Lasha Malaghuradze
- Born: 2 January 1986 (age 40) Tbilisi, Georgian SSR, Soviet Union
- Height: 1.92 m (6 ft 3+1⁄2 in)
- Weight: 95 kg (14 st 13 lb; 209 lb)

Rugby union career
- Position(s): Fly-half, Centre

Senior career
- Years: Team / Apps / (Points)
- -2008: Kochebi
- 2008-2011: Béziers / 38 / (178)
- 2011-2012: Rhône
- 2012-2016: Bagnères / 66 / (522)
- 2016-: Krasny Yar / 16 / (117)
- Correct as of 4 September 2017

International career
- Years: Team / Apps / (Points)
- Georgia U21
- 2008-2020: Georgia / 100 / (187)
- Correct as of 14 July 2021

= Lasha Malaghuradze =

Georgian rugby union player

Lasha Malaghuradze (ლაშა მალაღურაძე; born 2 June 1986 in Tbilisi) is a Georgian rugby union player. His usual position is fly-half.

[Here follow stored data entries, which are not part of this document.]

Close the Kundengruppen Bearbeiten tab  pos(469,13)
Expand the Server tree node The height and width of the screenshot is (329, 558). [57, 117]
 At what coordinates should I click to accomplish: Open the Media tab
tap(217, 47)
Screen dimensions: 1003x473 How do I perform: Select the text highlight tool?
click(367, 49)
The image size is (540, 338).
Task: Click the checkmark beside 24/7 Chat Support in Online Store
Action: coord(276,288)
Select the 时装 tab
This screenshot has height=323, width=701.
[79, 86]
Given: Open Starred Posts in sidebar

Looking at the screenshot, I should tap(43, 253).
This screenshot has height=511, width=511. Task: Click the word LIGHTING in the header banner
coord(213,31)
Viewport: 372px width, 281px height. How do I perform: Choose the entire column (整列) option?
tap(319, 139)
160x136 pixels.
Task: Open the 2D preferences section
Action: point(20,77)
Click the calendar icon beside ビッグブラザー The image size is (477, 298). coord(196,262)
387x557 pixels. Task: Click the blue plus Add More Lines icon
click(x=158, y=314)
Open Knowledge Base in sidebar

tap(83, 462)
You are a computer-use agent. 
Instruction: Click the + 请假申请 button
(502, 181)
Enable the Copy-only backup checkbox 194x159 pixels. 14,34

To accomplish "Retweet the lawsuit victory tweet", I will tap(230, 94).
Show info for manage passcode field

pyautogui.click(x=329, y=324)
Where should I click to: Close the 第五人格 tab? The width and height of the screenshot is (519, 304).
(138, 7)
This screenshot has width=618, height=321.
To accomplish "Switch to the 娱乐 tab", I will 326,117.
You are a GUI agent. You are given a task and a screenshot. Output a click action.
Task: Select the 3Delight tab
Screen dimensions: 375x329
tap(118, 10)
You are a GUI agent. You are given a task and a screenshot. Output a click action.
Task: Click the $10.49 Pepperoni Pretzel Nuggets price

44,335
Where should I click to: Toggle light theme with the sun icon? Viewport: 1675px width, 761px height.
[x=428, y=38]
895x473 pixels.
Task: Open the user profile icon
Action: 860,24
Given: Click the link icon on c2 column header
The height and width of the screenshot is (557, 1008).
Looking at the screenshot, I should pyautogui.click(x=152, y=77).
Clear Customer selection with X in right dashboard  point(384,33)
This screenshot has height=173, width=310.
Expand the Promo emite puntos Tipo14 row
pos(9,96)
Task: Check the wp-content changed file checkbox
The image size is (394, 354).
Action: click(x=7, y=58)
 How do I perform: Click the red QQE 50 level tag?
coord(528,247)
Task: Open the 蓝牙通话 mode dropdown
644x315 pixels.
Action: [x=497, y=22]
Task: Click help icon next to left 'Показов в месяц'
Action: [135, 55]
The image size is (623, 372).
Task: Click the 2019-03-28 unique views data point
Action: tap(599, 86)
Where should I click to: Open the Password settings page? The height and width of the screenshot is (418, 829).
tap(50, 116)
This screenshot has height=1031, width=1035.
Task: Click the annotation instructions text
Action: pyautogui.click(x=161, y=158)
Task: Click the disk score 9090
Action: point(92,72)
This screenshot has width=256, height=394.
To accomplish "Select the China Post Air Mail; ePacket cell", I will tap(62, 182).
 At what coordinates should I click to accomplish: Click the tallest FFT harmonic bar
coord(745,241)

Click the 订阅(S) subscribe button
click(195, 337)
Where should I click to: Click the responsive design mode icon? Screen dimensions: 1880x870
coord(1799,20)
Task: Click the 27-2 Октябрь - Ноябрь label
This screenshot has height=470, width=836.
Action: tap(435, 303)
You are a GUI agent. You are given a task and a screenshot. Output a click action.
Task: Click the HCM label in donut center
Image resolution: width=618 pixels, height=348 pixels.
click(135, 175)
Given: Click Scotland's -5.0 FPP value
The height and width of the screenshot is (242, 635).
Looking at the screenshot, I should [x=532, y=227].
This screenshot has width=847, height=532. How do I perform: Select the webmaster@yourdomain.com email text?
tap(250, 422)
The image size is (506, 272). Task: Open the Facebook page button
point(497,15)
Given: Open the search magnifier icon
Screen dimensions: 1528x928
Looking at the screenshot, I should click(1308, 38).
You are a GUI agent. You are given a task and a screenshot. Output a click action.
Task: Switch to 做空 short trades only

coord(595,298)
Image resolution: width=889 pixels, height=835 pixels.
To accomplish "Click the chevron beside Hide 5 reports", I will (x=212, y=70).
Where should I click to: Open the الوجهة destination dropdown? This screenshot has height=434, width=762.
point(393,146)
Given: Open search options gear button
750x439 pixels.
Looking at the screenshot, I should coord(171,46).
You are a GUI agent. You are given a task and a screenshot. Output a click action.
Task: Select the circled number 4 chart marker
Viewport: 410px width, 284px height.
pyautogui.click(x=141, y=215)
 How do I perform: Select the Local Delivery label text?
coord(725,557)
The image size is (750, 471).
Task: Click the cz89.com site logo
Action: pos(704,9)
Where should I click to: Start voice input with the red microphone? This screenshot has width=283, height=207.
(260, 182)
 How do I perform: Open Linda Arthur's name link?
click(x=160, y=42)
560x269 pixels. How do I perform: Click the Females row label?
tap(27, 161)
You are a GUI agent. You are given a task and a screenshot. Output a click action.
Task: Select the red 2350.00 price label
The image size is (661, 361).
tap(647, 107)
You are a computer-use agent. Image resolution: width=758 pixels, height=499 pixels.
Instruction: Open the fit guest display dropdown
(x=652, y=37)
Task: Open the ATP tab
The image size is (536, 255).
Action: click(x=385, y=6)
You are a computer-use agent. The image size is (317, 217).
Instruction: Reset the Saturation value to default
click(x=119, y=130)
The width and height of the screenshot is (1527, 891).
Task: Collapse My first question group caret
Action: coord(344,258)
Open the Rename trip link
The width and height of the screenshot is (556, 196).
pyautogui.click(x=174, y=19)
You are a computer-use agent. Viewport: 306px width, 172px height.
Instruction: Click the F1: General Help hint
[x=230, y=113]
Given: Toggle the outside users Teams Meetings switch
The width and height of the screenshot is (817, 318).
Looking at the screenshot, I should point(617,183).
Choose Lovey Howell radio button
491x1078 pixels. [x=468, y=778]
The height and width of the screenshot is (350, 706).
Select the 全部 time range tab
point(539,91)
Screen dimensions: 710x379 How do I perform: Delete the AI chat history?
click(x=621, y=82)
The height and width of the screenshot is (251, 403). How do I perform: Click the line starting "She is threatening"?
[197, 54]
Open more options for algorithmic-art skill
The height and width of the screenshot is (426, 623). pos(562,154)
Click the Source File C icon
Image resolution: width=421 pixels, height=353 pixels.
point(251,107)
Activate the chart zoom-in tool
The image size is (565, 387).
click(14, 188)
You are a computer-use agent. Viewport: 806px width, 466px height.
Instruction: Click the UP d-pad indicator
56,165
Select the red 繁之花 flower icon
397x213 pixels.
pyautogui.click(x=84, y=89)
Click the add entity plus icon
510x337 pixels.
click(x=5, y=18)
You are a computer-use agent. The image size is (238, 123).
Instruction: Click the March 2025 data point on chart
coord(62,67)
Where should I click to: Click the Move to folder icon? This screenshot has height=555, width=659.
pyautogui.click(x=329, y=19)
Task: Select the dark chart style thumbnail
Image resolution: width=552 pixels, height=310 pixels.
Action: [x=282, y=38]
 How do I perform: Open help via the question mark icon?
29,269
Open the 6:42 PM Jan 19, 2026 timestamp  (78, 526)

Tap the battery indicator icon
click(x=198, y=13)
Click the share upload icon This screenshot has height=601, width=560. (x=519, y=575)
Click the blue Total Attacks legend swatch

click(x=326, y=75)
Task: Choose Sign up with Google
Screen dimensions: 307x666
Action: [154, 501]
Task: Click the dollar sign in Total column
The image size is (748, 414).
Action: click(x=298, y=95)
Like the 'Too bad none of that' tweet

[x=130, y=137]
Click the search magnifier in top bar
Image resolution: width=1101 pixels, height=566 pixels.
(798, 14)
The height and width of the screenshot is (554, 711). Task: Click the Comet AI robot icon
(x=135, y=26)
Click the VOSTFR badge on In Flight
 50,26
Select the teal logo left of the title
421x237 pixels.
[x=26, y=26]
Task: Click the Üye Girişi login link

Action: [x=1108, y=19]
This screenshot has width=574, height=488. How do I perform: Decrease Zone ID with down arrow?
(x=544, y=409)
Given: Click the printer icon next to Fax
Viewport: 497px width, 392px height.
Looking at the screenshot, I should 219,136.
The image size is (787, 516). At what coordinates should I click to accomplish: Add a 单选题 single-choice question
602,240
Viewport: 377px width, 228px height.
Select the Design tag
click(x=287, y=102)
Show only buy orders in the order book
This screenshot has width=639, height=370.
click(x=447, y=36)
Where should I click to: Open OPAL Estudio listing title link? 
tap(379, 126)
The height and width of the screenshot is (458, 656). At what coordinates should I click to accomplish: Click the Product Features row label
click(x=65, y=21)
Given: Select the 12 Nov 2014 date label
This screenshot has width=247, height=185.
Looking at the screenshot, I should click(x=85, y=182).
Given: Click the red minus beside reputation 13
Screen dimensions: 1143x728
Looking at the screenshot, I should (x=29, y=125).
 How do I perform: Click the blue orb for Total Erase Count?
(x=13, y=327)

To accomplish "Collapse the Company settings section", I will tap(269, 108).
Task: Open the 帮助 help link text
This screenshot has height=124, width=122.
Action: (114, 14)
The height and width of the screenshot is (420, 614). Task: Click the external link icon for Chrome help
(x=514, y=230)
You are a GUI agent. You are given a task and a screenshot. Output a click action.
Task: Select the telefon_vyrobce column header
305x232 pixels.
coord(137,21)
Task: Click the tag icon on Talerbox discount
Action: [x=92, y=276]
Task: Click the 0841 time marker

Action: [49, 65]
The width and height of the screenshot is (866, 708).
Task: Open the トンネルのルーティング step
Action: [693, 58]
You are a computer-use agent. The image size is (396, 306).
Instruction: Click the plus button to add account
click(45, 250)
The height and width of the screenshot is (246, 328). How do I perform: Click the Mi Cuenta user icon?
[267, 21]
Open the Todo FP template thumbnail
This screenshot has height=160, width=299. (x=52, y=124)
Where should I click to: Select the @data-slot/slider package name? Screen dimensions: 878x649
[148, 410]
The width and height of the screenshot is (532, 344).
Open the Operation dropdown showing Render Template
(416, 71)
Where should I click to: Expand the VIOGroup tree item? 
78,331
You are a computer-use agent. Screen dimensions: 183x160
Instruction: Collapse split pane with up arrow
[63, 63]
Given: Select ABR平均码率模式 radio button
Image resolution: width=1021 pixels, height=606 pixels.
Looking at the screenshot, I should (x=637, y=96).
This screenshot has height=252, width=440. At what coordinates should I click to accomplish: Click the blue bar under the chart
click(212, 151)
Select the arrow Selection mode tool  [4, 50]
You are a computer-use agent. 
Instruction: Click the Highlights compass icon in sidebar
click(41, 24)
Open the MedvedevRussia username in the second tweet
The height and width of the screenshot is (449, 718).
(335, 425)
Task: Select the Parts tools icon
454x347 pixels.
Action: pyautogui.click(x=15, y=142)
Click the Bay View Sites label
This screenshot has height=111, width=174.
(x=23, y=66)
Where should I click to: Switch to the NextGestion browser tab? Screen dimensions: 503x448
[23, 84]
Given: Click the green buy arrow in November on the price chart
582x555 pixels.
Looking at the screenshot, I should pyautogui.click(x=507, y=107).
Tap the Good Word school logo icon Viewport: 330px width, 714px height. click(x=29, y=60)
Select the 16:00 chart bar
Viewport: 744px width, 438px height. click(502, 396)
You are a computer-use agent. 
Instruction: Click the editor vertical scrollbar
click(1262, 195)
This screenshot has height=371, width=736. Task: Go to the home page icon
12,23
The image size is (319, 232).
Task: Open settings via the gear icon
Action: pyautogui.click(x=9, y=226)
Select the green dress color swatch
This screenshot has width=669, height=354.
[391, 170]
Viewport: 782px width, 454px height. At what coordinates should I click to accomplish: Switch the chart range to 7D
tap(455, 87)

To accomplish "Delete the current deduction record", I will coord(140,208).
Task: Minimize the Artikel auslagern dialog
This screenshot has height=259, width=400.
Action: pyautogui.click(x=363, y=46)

He played for Qochebi Tbilisi, where he won 2007 Georgia Championship, before moving to AS Béziers Hérault (2008/09-2010/11). He also played for Stade Bagnérais (2012/13-2015/16), before moving to Krasny Yar Krasnoyarsk, in Russia, where he plays since 2016/17.

After playing for Georgia Under-21 team, he made his debut for Georgia in 2008 against Portugal. He has 90 caps for Georgia, since 2008, with 5 tries, 37 conversions, 25 penalties and 3 drop goals scored, 183 points on aggregate.